■ Task statement:
Send back the data below exactly. Drop every picture.

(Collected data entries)
Segment Open

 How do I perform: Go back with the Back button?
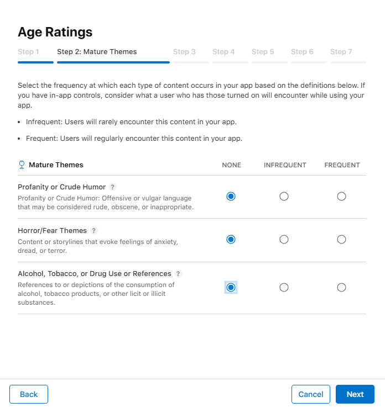point(29,394)
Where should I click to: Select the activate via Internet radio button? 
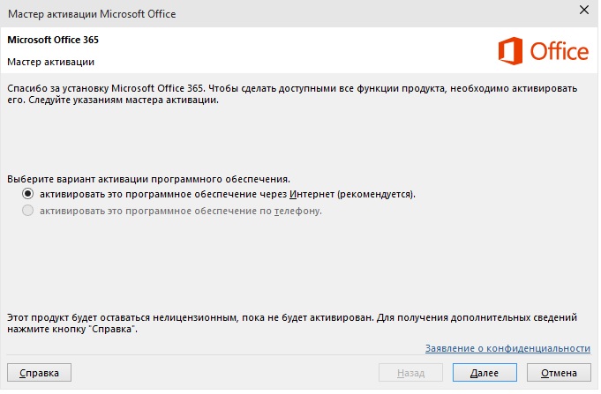[x=27, y=194]
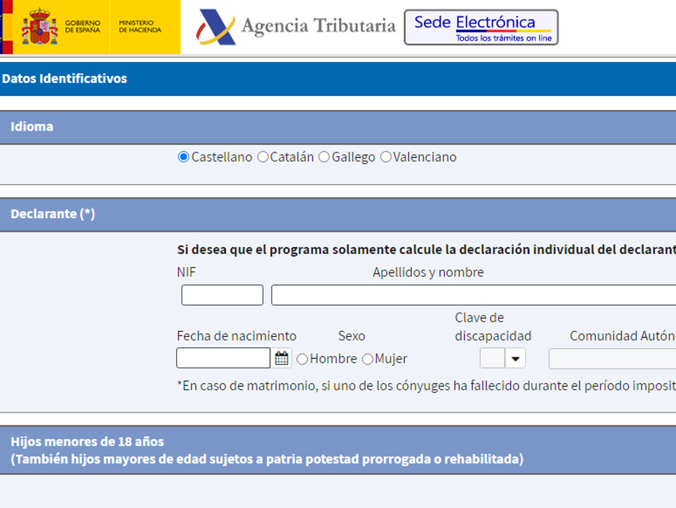Choose Valenciano language option
Viewport: 676px width, 508px height.
(385, 156)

Segment Closed

■ Task response:
 How do I perform: Go back with the Back button?
point(29,394)
Where should I click to: Select the activate via Internet radio button? 
[x=27, y=194]
Choose Valenciano language option
Viewport: 676px width, 508px height.
(385, 156)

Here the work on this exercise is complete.